START Excerpt to read
The Financial Times of London recently ran this thought-provoking column about the American way of living and dying with our current medical system. The author, Kiran Gupta, is a doctor in Boston.
Here in the US, efforts to reform end-of-life care quickly lead to concerns about “pulling the plug on grandma”. Dying is inevitable. Doctors are not divine; we cannot cure everyone. But the US healthcare system – which emphasises heroic interventions using advanced technologies – sometimes leads physicians to believe that death is a failure.
Patients such as Mr B would disagree. Despite losing 30lb in a month, the old man only came to the hospital because he was having trouble swallowing, making it difficult for him to enjoy his meals. Examination showed a large, firm mass on the right side of his neck, a likely indication of cancer. The specialists recommended a “trach and peg” – shorthand for the insertion of breathing and feeding tubes.
END Excerpt to read
START Data shown
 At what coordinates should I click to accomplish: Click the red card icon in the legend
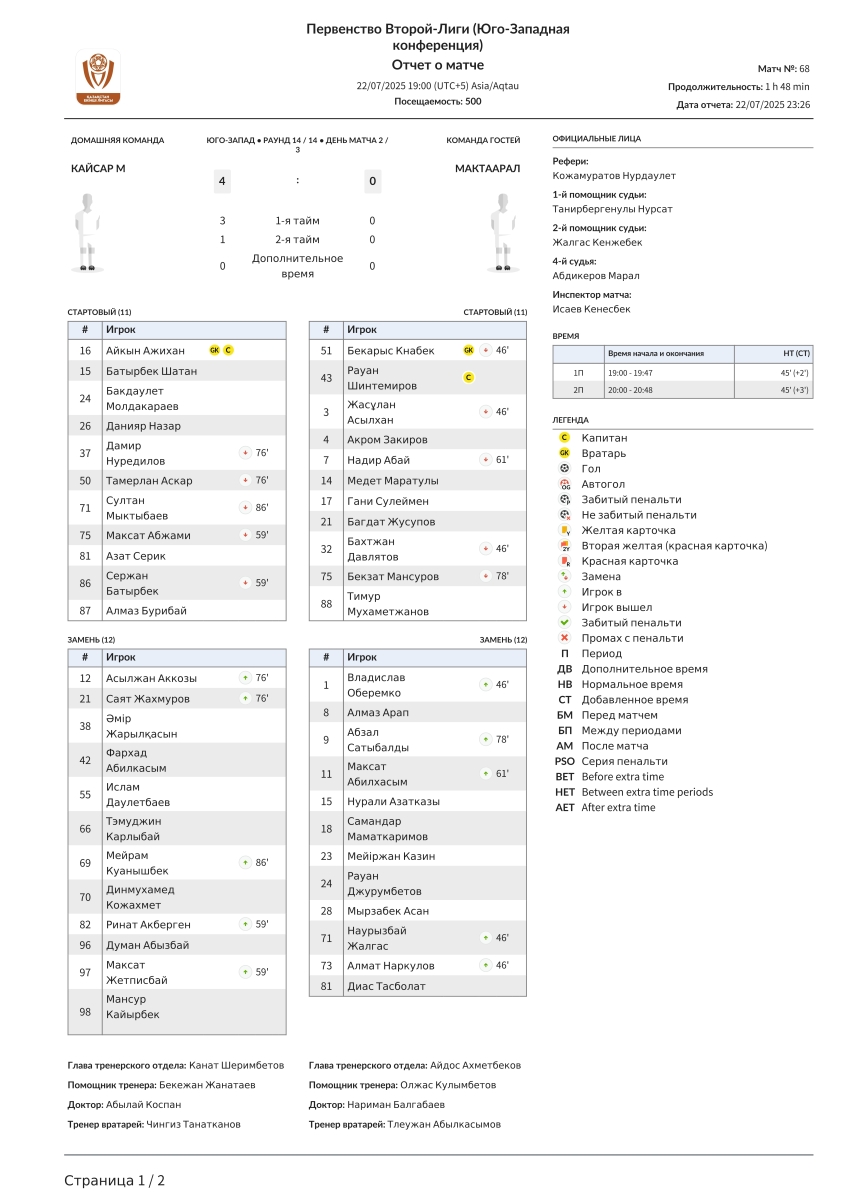pyautogui.click(x=565, y=561)
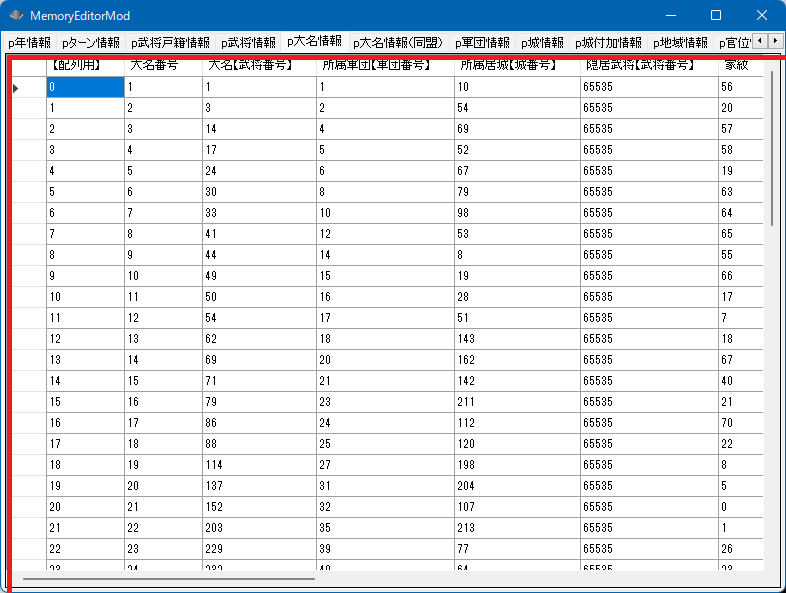
Task: Select the highlighted cell containing 0 in first row
Action: pos(84,88)
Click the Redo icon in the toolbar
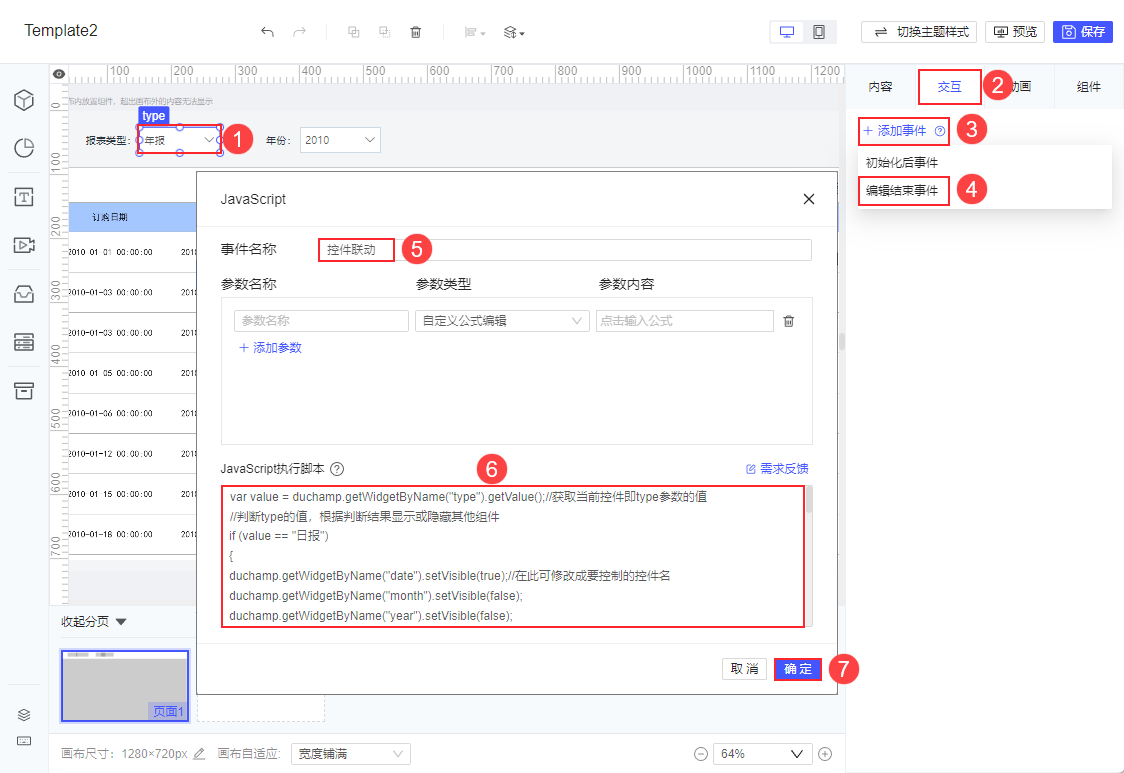This screenshot has width=1124, height=773. click(297, 32)
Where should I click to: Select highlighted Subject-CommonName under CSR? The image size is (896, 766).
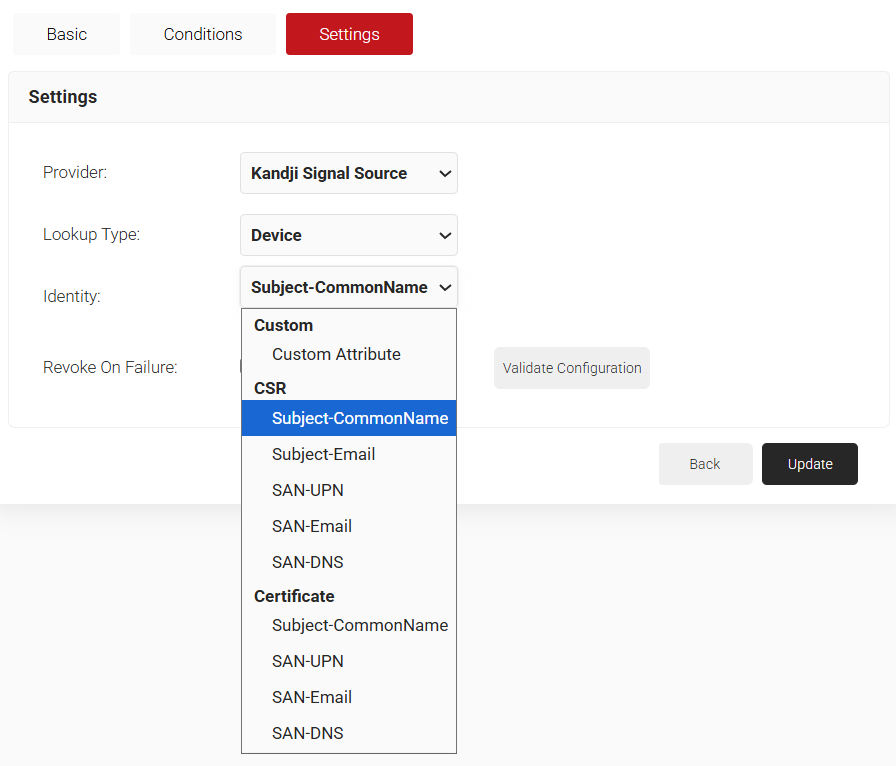click(x=349, y=418)
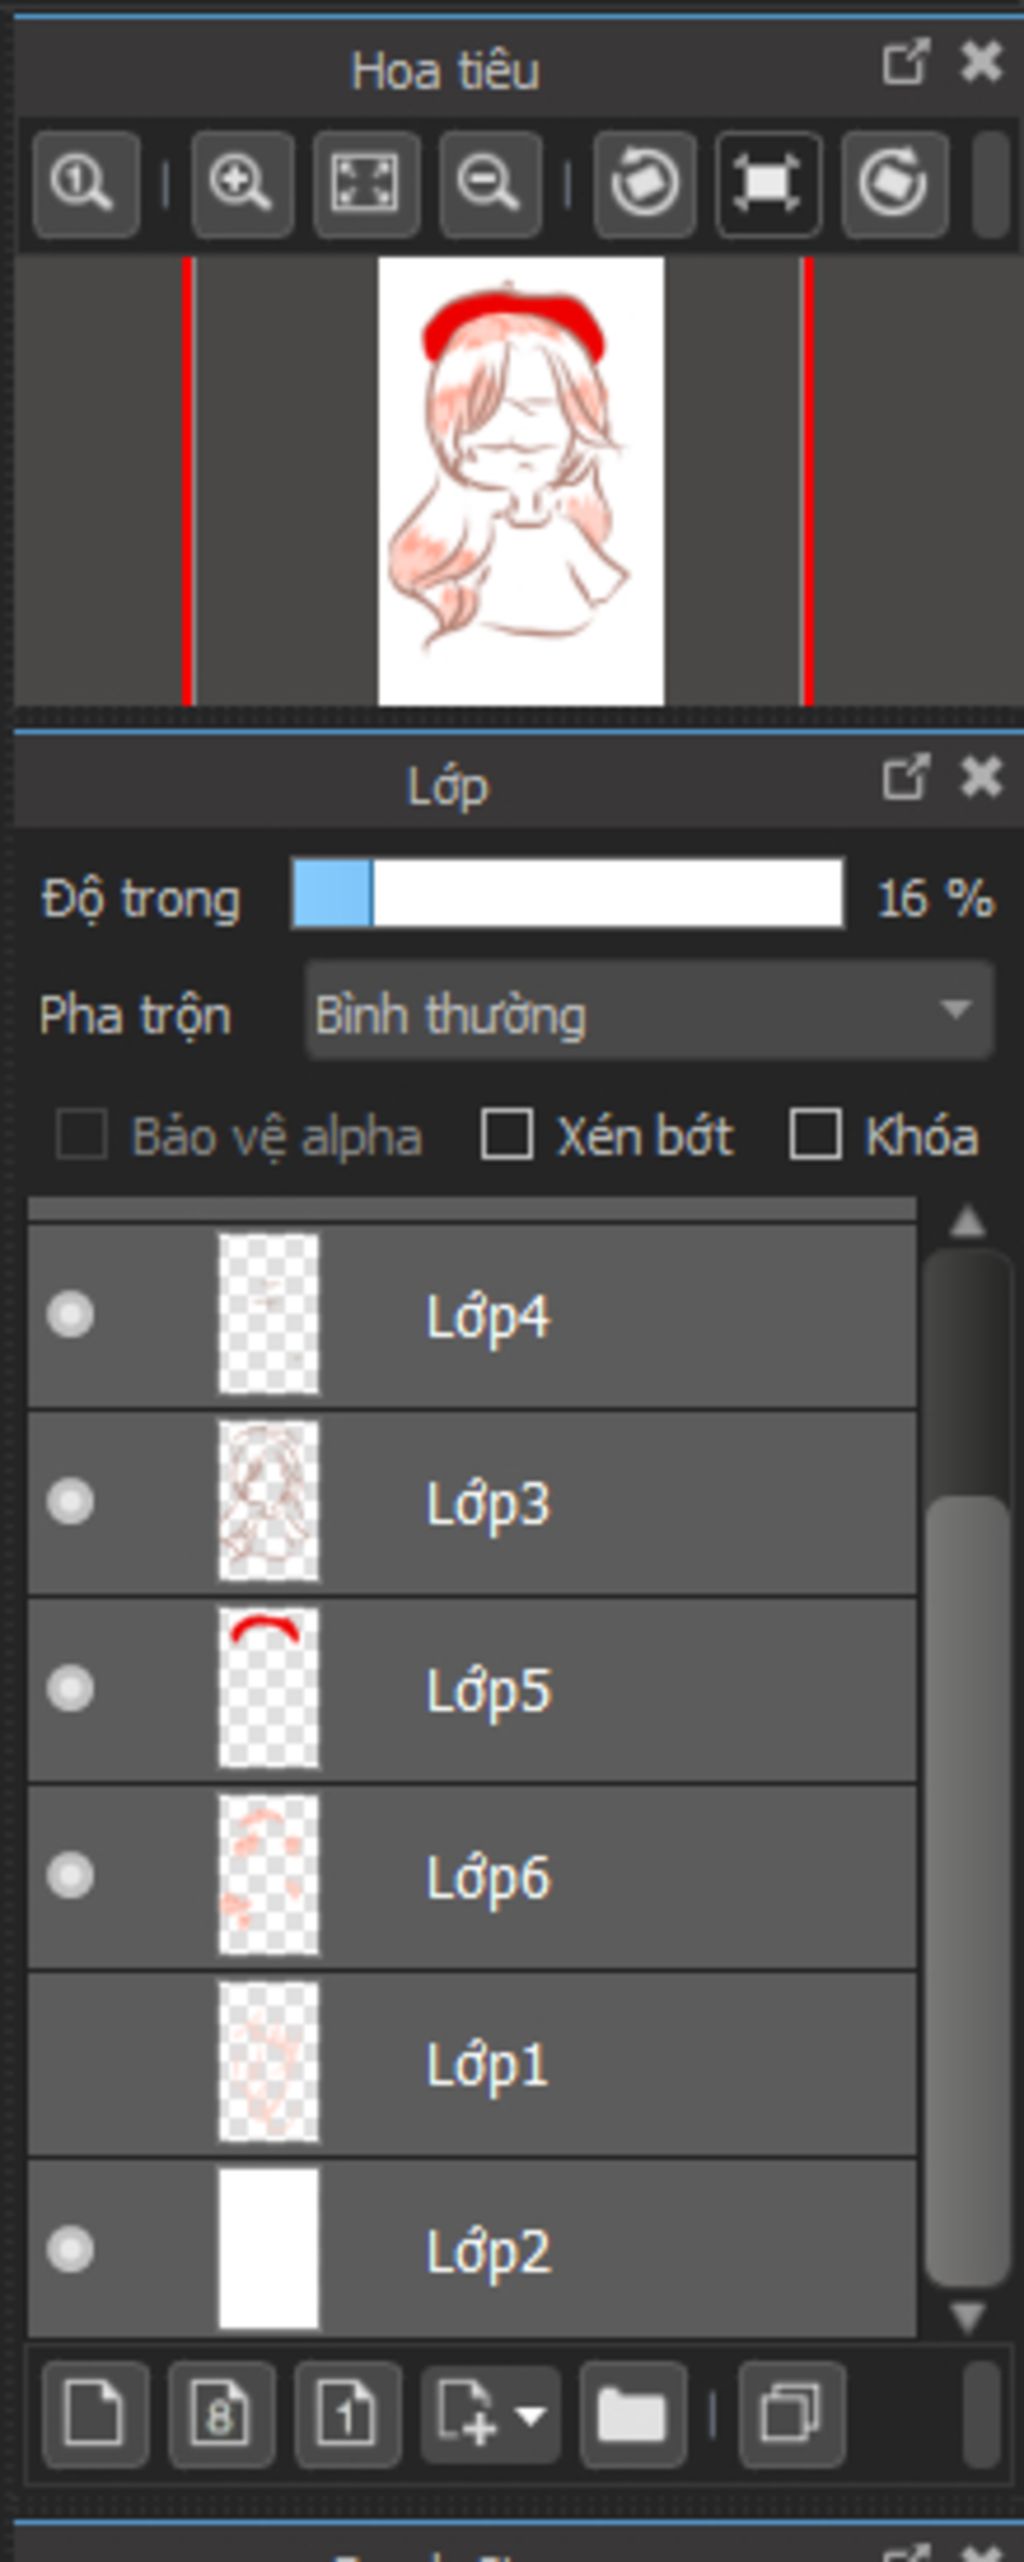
END Data shown
_Task list_
[a] In the column on end-of-life care, what findings about Mr B's health are reported? List each one.
[b] Carry on the column about end-of-life care in the US, starting right after its final sentence.
The listing placed after the text was taken from a separate source.

_Answers provided_
[a]
- He lost 30lb in a month.
- He had trouble swallowing.
- Examination showed a large, firm mass on the right side of his neck.

[b]
But Mr B resisted. “No tubes. I don’t want no tubes,” he pleaded. “I’m 89 years old. I’ve lived a good life. I hear the bugle calling from the other side. My lady friend is gone. My friends are gone. If it’s time, it’s time.” It all seemed so simple to him. Not so, however, when it came to relaying this news up the hospital hierarchy.
The oncology fellow’s voice sounded shrill on the phone. “But this is totally treatable! He just needs chemo. What do you mean he doesn’t want a trach and peg? We could get him through this. I’m going to talk to the attending.” Dial tone. She had hung up.
The well-known bioethicist George Annas once referred to America as having a “death-denying culture that cannot accept death as anything but defeat … we are utterly unable to prepare for death.” When Barack Obama attempted to address end-of-life care as part of healthcare reform, Sarah Palin accused him of forming “death panels” – deciding who lived and who died.
Like it or not, Americans need to accept that healthcare dollars are rationed. But this is not the only reason that things need to change. Too many of our elderly patients die without dignity. “Maximal medical therapy” can mean taking their last breaths in the midst of a bloody code – a chaotic scene at the hospital bed. Why do we do it? Because society demands it.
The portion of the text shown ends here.